**THE INPUT:**
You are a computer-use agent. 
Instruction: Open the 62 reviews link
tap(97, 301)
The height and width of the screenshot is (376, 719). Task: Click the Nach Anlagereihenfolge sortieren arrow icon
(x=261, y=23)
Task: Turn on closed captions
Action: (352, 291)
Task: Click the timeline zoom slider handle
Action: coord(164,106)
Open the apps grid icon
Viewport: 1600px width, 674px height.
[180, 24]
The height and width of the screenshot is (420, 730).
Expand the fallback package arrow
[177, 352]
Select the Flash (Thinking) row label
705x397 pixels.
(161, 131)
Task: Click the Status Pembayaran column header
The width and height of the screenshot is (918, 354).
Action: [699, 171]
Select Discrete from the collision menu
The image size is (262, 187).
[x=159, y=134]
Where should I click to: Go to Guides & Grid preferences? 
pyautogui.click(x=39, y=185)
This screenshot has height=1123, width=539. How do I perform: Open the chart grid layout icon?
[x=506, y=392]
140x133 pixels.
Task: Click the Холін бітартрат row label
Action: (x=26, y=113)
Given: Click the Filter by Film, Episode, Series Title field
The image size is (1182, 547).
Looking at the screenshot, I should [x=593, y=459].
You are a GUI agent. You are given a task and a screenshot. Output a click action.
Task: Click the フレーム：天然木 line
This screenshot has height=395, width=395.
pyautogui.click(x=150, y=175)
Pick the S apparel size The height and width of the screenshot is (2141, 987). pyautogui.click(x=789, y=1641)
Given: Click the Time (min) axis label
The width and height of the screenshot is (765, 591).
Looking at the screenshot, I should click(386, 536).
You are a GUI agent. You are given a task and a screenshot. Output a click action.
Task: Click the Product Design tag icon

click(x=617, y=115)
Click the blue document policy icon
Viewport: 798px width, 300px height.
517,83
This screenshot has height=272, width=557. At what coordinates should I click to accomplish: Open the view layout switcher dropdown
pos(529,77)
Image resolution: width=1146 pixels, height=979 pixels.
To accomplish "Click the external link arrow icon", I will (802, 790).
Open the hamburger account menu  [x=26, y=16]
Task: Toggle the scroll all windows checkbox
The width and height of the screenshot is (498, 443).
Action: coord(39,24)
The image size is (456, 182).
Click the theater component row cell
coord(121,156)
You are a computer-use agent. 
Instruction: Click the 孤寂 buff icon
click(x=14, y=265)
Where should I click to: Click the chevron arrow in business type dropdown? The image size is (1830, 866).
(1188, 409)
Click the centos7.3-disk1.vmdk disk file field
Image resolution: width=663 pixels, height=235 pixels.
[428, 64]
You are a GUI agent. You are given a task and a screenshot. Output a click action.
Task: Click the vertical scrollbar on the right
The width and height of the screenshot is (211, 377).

**TASK PROMPT:** Within the listing above, find every line containing the string "menu" and return it.

**SOLUTION TO THIS PROBLEM:**
Select Discrete from the collision menu
Open the hamburger account menu  [x=26, y=16]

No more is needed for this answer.